-- EXCERPTED DATA follows --
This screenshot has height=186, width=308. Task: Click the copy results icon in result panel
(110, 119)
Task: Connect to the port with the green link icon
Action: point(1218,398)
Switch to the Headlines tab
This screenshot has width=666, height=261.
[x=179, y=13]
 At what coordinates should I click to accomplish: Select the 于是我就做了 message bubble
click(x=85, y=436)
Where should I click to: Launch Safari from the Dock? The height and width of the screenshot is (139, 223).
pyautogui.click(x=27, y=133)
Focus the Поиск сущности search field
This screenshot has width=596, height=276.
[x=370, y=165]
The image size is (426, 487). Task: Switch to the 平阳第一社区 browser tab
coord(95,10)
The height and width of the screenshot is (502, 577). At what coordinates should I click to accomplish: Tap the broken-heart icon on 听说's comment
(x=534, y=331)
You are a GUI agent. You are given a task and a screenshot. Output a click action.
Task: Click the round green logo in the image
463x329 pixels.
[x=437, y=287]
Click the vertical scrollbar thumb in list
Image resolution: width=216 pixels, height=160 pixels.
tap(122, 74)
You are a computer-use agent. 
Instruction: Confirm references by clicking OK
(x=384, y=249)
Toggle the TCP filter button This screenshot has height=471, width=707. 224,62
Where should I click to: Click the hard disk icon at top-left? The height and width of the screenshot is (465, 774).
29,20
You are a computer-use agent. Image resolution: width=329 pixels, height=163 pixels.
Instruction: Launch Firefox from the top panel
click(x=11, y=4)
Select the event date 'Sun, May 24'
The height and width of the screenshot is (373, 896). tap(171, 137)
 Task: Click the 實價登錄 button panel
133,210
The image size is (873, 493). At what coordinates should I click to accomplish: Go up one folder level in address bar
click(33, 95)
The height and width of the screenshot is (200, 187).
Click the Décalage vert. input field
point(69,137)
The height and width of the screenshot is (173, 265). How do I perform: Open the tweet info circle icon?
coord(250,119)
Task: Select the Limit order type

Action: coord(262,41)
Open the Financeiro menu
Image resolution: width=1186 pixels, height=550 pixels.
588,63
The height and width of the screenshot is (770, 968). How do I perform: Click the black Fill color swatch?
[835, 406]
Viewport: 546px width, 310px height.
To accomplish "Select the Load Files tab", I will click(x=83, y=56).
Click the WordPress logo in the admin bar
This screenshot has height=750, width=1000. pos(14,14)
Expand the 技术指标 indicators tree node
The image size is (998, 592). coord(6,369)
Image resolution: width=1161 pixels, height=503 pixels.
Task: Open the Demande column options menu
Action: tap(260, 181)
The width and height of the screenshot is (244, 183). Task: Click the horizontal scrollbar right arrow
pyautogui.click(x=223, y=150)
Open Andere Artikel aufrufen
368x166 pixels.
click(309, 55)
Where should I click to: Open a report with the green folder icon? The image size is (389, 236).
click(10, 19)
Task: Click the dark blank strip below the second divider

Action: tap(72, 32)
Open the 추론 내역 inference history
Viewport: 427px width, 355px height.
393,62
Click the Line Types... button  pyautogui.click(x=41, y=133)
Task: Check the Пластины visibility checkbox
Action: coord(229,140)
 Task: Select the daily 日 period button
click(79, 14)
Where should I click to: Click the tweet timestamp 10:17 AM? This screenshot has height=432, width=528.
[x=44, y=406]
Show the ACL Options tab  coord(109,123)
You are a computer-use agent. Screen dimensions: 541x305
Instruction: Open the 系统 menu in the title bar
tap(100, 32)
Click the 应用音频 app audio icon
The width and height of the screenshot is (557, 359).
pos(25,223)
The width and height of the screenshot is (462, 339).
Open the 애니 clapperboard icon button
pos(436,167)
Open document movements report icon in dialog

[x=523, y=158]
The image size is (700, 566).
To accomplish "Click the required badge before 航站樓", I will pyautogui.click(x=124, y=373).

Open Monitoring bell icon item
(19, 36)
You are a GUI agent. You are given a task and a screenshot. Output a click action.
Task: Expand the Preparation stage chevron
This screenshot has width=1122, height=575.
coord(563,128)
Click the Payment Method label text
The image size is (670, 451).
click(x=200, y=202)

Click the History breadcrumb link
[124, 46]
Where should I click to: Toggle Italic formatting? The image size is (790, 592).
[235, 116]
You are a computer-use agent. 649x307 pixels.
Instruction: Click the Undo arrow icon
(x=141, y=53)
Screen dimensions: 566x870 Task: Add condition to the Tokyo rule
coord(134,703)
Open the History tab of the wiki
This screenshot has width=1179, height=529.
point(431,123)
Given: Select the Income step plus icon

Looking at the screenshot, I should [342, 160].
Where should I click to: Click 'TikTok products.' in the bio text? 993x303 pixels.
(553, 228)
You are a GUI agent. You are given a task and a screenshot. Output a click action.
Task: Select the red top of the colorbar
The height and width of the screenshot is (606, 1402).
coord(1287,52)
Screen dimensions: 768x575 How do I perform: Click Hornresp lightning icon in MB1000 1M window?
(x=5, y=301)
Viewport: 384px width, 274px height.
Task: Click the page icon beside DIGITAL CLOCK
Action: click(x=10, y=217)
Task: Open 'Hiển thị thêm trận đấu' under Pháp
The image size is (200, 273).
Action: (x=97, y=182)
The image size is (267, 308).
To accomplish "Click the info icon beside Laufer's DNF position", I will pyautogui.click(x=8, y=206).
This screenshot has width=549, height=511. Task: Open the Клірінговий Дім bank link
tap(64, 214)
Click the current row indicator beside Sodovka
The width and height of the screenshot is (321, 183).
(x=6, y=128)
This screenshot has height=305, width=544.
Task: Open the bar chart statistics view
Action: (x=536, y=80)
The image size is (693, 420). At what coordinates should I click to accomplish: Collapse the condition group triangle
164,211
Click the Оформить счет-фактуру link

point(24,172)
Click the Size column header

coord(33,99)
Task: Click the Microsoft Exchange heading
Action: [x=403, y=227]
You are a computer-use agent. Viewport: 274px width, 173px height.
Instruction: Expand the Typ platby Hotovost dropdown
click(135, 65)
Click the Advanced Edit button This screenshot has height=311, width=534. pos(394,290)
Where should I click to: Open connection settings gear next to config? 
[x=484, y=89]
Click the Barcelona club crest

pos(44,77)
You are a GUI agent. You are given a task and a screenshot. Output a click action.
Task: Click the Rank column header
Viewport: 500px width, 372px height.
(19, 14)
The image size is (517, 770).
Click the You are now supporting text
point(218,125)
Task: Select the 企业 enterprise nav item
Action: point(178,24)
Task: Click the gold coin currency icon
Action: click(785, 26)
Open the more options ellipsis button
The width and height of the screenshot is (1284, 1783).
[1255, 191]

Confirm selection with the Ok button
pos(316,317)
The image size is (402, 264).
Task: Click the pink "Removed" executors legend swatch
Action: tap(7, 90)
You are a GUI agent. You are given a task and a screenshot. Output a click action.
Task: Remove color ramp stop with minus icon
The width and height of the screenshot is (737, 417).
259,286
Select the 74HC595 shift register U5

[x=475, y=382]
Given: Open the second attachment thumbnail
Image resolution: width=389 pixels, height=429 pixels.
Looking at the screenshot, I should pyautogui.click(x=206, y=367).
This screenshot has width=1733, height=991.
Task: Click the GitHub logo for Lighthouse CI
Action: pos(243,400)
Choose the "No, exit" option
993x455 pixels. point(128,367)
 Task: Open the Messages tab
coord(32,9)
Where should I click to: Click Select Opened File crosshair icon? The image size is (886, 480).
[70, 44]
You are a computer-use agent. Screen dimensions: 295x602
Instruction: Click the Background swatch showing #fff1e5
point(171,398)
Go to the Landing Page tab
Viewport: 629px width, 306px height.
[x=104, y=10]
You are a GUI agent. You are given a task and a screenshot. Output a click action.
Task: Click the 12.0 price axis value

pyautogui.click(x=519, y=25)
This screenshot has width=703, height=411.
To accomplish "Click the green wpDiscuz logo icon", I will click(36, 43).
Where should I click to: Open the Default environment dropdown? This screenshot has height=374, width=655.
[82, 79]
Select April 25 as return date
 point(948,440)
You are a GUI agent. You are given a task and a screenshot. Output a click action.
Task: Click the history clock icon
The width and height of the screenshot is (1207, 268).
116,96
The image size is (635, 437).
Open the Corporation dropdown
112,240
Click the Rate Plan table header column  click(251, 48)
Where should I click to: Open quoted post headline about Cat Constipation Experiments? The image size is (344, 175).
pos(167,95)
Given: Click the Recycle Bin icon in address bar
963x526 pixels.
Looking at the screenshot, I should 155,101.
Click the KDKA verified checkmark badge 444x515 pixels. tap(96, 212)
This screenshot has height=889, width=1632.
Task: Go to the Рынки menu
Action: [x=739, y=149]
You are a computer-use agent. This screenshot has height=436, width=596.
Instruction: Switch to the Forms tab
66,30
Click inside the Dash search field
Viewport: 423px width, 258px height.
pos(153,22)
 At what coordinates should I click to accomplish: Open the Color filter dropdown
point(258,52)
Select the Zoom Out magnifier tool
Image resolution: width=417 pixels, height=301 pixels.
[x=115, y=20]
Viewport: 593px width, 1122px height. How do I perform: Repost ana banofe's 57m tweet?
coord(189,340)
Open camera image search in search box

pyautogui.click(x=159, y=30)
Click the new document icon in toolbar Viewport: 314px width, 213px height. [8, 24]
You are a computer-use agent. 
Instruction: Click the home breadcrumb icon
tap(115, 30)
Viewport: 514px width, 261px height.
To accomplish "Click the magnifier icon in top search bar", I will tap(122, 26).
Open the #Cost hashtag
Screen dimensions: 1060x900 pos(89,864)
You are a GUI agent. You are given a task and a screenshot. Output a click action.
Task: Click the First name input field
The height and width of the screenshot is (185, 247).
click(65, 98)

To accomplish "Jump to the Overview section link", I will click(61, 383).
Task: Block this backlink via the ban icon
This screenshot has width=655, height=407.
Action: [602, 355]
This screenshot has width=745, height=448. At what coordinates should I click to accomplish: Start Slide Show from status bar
-- EXCERPTED DATA concluded --
» **WHAT YOU SHOULD DO**
What lines of the material above hold the string "will"? Please copy them.

» **EXERCISE ANSWER**
To accomplish "Select the Load Files tab", I will click(x=83, y=56).
To accomplish "Click the required badge before 航站樓", I will pyautogui.click(x=124, y=373).
To accomplish "Click the info icon beside Laufer's DNF position", I will pyautogui.click(x=8, y=206).
To accomplish "Click the green wpDiscuz logo icon", I will click(36, 43).
To accomplish "Click the magnifier icon in top search bar", I will tap(122, 26).
To accomplish "Jump to the Overview section link", I will click(61, 383).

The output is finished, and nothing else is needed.